While the company is moving forward with clinical trials in the U.S., it hopes to move forward with clinical trials in France in the next year with the establishment of operations at the bioincubator at the Brain and Spine Institute at the Pitié-Salpêtrière Hospital in Paris.

“For us, if you’re a medical device company, you have to be thinking about not only the U.S., but how you’re going to obtain European approval and get access to the European market,” said Dr. Nader Yaghoibi, president and CEO of PathMaker, in an interview. “France has been proactive and the relationship…has been growing in the last few years.”

Yaghoibi added that receiving CE Mark approval – the regulatory approval required for commercialization in Europe – is easier than obtaining Food and Drug Administration approval in the U.S.

“It’s a matter of being able to be on the ground there, move forward with our regulatory strategy with an eye to getting market approval,” Yaghoibi said.

The technology was developed by and licensed from City University of New York.

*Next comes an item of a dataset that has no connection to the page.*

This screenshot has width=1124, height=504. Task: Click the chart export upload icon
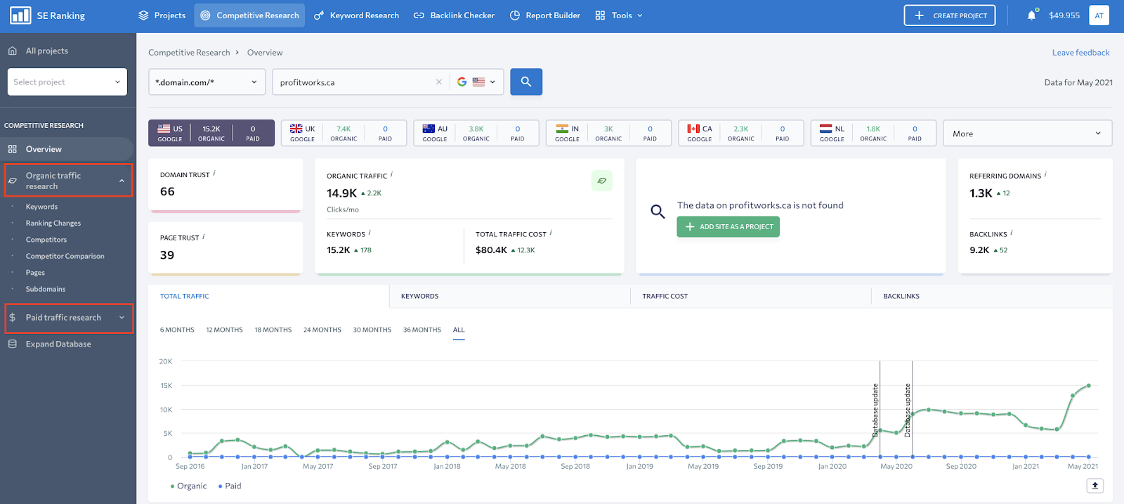click(x=1094, y=486)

While doctors have been using electricity to address neuromotor disorders for some time, Yaghoibi said his company’s technology is novel in that the electrical pulses are sent through the body without the need for surgery or other invasive techniques.

A weak direct current is applied to the spinal chord by devices placed on a person’s back and stomach, and is able to influence the signals in the spinal chord that go from the brain to the body’s muscles.

The market for the device is in the billions, Yaghoibi said, considering the 12 million patients in the U.S. and Europe have a muscle condition known as hypertonia, and the 21 million patients in the U.S. with muscle weakness and paralysis.

“There are huge numbers (of patients) and inadequate treatments,” Yaghoibi said.

The company, which has five employees, is privately funded. Yaghoibi said it is working on additional financing rounds.